Why the UK shouldn’t engage in vaccine nationalism

21 March 2021

12:14 AM

21 March 2021

12:14 AM

There is a big, big hole in Ursula von der Leyen’s strategy of threatening to ban exports of the Pfizer vaccine to Britain unless Britain hands over shots of UK-made AstraZeneca vaccine to make up for a shortfall in EU-made supplies. Well, several holes perhaps – not least that EU member states have done their utmost to undermine public confidence in the AstraZeneca vaccine, with the result that millions of doses have sat unused in fridges. What is the point in extracting AstraZeneca vaccines from Britain if they, too, are left to languish in fridges while Emmanuel Macron, Angela Merkel and others put people off accepting the vaccine?

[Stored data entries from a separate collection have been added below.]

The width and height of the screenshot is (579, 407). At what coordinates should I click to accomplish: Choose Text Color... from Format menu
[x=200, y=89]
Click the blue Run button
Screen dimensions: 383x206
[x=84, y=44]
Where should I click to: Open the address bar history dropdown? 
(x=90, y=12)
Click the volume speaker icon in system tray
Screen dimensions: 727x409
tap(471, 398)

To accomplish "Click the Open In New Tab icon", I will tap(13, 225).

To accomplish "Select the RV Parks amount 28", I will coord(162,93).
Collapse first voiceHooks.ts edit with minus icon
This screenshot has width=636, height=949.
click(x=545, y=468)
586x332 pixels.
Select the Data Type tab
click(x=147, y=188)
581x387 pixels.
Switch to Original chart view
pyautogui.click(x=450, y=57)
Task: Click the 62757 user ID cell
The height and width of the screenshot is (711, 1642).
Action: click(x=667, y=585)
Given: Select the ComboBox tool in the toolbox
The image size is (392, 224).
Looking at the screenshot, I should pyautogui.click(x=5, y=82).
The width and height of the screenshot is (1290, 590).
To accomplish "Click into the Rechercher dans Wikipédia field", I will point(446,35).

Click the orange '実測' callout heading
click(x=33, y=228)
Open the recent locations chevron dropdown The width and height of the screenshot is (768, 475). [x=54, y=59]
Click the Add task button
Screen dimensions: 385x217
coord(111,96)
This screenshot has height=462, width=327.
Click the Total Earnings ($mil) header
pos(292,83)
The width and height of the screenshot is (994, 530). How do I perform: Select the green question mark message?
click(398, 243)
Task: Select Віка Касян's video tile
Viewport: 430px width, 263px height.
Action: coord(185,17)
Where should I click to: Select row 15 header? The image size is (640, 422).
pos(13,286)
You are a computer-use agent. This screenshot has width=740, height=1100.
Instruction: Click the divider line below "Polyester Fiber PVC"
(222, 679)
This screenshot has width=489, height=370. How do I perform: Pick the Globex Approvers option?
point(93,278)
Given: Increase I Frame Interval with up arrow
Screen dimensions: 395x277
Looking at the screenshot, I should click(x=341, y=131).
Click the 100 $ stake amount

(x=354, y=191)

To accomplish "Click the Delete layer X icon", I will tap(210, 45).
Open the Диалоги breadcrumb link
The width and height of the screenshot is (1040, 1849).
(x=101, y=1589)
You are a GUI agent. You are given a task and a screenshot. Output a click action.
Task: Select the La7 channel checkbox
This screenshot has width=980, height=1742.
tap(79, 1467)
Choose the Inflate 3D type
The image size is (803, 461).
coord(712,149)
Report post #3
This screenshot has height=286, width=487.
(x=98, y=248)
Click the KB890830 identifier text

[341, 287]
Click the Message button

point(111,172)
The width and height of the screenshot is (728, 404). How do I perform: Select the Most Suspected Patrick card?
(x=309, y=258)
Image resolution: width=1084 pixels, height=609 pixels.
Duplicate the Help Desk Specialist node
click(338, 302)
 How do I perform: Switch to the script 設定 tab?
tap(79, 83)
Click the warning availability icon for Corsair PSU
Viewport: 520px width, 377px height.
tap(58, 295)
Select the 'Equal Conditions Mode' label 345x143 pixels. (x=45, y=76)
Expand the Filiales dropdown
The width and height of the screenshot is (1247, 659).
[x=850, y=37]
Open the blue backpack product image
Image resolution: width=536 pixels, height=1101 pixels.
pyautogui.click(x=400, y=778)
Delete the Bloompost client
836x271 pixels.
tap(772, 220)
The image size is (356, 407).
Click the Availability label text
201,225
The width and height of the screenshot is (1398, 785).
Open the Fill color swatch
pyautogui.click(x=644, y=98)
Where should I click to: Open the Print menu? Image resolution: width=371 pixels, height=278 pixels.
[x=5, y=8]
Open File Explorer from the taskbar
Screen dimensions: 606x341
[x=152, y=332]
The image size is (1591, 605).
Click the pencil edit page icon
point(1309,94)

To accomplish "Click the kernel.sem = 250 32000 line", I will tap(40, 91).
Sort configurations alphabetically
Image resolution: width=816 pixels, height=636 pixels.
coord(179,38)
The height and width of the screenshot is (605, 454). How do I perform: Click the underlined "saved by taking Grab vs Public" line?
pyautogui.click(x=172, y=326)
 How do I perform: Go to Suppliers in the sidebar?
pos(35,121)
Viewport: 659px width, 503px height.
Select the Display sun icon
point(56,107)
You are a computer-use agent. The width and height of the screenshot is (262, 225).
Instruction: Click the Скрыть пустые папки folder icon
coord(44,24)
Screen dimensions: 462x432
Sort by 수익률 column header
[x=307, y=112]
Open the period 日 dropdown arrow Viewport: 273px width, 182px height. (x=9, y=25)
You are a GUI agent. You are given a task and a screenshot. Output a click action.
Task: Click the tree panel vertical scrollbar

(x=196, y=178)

But the big hole that I meant was that one of the vital ingredients of the Pfizer vaccine – lipids – are made at a Croda International plant in South Yorkshire. If the EU really were to block exports of the Pfizer vaccine to Britain, Britain could impose a retaliatory ban on the export of lipids to the EU, preventing the manufacture of any vaccine at all. Pfizer, indeed, has warned the European Commission on this point.


How tempting it would be for the government to issue a counter-threat to do just this. You dare try to stop Pfizer sending us its vaccine and we’ll choke off production altogether, and no-one will get any. That would be, though, foolish. It is often said there are no winners in a trade war but in this case there would be a very clear winner: Sars-CoV-2, the virus which causes Covid-19. The UK government has a far better option: the Prime Minister should come out and tell the world that while the EU might be threatening petty vaccine nationalism, the UK will do no such thing, and will uphold the free movement of vaccines and their ingredients – and, indeed, all other products and components which flow across the borders.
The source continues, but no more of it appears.